AVAILABLE DATA below:

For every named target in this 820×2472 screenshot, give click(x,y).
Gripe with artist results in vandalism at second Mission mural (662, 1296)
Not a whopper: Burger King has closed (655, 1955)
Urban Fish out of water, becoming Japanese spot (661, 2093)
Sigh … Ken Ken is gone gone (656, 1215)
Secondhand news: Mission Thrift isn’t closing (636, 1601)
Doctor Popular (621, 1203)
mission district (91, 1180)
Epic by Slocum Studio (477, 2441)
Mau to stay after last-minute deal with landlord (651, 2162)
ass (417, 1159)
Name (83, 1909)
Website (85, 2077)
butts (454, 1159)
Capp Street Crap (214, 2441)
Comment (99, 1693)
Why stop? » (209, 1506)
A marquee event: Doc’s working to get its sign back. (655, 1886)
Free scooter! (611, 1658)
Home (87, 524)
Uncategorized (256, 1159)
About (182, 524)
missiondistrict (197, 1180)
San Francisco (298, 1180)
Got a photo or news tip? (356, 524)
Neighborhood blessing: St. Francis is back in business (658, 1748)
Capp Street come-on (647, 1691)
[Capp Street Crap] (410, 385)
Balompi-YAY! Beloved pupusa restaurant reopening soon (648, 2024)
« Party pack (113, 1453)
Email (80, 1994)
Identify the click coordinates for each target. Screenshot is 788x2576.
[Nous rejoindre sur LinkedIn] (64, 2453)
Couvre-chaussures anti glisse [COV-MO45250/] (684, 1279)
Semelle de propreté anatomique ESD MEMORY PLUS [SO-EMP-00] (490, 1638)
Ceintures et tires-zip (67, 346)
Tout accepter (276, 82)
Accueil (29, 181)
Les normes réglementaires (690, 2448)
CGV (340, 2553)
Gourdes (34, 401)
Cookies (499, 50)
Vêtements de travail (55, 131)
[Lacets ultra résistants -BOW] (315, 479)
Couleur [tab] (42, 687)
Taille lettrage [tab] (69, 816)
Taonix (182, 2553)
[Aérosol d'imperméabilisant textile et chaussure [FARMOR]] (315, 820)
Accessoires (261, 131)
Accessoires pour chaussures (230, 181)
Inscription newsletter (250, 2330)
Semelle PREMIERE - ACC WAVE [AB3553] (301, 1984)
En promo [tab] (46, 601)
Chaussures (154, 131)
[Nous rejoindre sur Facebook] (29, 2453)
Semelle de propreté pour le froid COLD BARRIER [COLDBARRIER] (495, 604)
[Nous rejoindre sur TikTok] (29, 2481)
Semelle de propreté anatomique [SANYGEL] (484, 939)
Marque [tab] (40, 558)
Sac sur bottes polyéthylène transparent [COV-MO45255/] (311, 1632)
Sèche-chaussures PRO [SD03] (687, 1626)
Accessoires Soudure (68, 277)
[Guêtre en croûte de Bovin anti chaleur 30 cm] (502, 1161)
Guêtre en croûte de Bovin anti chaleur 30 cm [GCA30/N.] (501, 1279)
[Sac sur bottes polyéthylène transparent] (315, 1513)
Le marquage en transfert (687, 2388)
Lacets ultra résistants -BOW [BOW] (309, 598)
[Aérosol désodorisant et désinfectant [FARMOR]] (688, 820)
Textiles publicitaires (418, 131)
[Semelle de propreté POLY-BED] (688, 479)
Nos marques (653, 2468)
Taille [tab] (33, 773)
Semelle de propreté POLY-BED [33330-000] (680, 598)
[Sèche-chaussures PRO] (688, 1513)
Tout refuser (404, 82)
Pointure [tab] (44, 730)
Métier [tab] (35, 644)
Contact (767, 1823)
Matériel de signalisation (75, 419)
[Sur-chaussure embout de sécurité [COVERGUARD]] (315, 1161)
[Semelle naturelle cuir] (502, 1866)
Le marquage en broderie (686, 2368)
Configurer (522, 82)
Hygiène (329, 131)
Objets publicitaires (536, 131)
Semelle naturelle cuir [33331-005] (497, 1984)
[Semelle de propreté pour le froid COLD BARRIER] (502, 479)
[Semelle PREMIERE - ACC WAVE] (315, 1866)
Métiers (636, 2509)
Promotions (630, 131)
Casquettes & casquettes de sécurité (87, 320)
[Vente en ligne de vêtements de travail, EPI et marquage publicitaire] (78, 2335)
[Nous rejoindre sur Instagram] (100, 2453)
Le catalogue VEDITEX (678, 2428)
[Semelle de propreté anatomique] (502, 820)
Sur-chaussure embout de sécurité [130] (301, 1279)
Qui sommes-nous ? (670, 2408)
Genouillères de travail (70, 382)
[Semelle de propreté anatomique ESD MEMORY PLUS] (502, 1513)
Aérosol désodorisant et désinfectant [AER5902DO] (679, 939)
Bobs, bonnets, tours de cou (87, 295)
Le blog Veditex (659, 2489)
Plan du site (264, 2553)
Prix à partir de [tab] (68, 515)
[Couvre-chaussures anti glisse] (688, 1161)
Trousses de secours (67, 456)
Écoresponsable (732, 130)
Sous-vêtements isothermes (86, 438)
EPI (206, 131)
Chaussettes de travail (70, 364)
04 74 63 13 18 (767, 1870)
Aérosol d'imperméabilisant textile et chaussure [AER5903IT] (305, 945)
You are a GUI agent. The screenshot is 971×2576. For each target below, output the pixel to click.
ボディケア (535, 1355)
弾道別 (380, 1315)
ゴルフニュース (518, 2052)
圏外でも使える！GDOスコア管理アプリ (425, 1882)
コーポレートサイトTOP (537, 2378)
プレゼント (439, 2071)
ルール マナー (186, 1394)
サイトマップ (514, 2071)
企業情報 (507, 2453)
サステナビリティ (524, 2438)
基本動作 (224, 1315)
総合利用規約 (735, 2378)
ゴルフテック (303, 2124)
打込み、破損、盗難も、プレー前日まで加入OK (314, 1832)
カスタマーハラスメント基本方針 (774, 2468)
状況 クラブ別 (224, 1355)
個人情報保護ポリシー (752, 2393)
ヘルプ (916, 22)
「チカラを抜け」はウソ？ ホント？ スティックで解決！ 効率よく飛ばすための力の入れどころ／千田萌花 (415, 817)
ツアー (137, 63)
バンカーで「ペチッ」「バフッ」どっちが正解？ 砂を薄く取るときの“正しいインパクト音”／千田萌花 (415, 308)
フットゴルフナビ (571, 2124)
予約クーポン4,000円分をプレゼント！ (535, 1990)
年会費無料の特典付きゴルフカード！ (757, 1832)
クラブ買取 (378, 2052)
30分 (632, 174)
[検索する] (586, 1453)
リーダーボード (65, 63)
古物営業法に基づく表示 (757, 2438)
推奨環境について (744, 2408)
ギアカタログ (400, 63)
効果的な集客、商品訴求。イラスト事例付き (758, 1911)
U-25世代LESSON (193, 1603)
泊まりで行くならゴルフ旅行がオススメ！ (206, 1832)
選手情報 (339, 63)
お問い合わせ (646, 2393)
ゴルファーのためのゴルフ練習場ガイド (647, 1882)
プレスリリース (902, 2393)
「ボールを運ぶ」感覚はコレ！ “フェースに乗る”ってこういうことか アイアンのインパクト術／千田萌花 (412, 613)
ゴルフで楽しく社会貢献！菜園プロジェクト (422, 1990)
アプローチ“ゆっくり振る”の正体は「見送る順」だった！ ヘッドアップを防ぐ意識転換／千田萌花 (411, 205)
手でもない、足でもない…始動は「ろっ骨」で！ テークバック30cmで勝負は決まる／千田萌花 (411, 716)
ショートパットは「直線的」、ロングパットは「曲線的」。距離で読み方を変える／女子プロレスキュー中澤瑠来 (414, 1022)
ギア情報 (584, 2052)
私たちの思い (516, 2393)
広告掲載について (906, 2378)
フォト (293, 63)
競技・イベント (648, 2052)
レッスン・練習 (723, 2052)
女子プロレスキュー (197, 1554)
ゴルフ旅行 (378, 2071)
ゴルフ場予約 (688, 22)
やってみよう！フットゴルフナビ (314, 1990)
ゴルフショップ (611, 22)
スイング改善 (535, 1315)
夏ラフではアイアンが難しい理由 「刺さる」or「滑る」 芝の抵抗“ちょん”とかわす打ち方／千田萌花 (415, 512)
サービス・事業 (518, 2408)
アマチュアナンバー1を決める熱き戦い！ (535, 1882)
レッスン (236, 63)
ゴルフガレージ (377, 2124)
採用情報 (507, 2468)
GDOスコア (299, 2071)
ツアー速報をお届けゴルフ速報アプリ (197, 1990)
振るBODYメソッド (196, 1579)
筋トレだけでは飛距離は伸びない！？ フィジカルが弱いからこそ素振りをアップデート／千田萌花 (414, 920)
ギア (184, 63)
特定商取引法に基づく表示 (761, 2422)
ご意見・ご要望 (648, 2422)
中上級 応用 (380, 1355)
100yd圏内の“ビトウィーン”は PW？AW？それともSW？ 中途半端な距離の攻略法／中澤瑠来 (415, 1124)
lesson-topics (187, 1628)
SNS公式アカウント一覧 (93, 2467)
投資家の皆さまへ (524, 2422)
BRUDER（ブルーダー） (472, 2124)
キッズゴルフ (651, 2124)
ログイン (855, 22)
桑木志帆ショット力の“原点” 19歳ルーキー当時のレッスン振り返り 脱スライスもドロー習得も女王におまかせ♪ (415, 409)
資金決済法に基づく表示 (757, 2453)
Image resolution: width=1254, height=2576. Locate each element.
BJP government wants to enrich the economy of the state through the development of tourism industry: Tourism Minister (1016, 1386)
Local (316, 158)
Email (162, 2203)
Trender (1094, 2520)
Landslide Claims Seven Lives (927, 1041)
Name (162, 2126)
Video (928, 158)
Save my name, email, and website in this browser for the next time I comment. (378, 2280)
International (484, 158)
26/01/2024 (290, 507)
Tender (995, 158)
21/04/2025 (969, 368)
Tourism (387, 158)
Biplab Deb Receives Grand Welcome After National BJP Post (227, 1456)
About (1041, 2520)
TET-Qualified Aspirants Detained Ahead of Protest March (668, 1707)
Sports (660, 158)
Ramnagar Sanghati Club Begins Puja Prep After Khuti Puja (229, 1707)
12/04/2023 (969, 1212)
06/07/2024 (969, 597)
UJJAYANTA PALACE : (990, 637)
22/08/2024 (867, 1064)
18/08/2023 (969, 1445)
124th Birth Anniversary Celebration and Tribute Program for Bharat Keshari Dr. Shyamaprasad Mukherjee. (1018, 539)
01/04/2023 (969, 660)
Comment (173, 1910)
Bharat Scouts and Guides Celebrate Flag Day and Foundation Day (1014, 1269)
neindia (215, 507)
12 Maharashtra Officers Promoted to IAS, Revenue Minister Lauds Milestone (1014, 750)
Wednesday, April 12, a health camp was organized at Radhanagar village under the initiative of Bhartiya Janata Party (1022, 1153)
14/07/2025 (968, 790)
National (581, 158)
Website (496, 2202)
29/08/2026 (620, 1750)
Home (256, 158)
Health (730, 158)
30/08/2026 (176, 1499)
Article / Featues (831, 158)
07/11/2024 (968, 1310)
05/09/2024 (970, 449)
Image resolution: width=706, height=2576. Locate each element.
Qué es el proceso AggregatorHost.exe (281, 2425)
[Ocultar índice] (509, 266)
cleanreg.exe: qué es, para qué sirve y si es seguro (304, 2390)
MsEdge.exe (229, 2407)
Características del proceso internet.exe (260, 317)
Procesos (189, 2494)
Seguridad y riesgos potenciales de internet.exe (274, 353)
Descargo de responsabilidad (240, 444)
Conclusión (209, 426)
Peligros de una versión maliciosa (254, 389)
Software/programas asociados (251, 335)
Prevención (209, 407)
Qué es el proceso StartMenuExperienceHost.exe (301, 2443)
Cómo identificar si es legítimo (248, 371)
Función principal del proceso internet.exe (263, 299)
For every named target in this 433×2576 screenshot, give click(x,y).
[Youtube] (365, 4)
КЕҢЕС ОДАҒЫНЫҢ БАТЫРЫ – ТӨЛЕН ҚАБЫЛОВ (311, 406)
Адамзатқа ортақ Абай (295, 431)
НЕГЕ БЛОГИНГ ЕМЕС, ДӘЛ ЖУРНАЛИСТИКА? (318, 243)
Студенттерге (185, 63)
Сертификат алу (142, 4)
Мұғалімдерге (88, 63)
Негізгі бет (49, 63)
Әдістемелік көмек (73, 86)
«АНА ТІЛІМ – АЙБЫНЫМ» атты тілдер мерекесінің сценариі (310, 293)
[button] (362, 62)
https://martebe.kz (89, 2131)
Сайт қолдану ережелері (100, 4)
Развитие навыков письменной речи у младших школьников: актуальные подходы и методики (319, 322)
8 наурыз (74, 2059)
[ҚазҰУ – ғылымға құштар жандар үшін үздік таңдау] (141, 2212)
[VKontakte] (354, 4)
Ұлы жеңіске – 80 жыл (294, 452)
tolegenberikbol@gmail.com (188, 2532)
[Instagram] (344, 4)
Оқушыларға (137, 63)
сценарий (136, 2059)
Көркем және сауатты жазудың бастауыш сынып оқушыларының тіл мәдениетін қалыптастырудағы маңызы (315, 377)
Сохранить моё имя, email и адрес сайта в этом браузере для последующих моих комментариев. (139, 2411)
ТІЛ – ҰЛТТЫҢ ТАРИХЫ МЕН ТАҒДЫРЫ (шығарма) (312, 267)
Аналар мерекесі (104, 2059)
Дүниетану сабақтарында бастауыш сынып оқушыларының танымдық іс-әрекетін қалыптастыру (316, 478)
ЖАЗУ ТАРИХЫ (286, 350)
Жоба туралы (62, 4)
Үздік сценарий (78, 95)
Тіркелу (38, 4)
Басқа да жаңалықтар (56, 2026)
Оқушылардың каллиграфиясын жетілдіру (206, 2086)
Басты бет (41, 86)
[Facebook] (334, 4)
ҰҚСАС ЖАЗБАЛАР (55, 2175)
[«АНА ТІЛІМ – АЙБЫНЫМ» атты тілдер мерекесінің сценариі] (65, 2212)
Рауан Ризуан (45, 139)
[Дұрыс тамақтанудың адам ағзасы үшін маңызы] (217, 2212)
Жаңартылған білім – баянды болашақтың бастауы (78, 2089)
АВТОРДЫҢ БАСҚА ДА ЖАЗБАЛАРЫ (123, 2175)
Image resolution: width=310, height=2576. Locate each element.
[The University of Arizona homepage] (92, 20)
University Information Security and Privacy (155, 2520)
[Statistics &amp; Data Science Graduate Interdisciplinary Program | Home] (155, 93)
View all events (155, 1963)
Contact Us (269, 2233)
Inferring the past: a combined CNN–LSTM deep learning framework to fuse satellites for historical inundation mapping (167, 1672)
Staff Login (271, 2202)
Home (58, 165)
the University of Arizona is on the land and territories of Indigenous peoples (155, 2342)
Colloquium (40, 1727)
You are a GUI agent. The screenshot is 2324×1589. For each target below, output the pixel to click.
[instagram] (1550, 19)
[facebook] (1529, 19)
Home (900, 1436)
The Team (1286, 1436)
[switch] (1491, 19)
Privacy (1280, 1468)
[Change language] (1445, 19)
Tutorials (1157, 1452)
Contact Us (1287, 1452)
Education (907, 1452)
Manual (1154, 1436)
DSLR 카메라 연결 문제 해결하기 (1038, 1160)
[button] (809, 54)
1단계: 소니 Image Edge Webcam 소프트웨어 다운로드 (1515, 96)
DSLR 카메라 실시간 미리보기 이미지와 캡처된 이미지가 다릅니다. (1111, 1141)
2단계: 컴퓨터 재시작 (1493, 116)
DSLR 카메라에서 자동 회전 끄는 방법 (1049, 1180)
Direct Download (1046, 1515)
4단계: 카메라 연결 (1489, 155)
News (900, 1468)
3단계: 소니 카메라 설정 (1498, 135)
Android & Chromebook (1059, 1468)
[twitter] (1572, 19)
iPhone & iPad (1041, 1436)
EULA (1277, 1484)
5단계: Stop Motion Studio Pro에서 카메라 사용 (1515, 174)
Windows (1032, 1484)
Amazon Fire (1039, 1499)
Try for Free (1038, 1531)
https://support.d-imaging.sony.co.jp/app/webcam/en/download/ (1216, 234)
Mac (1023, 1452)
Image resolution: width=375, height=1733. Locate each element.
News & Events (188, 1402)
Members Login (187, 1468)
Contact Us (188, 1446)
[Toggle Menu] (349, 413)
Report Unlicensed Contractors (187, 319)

End of AVAILABLE DATA.

DIRECTIONS:
From the data above, output only the lines between the line containing "[Aérosol désodorisant et" and the line containing "Le blog Veditex (659, 2489)", inclusive, exactly as written.

RESULT OF THIS TASK:
[Aérosol désodorisant et désinfectant [FARMOR]] (688, 820)
Textiles publicitaires (418, 131)
[Semelle de propreté POLY-BED] (688, 479)
Nos marques (653, 2468)
Taille [tab] (33, 773)
Semelle de propreté POLY-BED [33330-000] (680, 598)
[Sèche-chaussures PRO] (688, 1513)
Tout refuser (404, 82)
Pointure [tab] (44, 730)
Métier [tab] (35, 644)
Contact (767, 1823)
Matériel de signalisation (75, 419)
[Sur-chaussure embout de sécurité [COVERGUARD]] (315, 1161)
[Semelle naturelle cuir] (502, 1866)
Le marquage en broderie (686, 2368)
Configurer (522, 82)
Hygiène (329, 131)
Objets publicitaires (536, 131)
Semelle naturelle cuir [33331-005] (497, 1984)
[Semelle de propreté pour le froid COLD BARRIER] (502, 479)
[Semelle PREMIERE - ACC WAVE] (315, 1866)
Métiers (636, 2509)
Promotions (630, 131)
Casquettes & casquettes de sécurité (87, 320)
[Vente en ligne de vêtements de travail, EPI et marquage publicitaire] (78, 2335)
[Nous rejoindre sur Instagram] (100, 2453)
Le catalogue VEDITEX (678, 2428)
[Semelle de propreté anatomique] (502, 820)
Sur-chaussure embout de sécurité [130] (301, 1279)
Qui sommes-nous ? (670, 2408)
Genouillères de travail (70, 382)
[Semelle de propreté anatomique ESD MEMORY PLUS] (502, 1513)
Aérosol désodorisant et désinfectant [AER5902DO] (679, 939)
Bobs, bonnets, tours de cou (87, 295)
Le blog Veditex (659, 2489)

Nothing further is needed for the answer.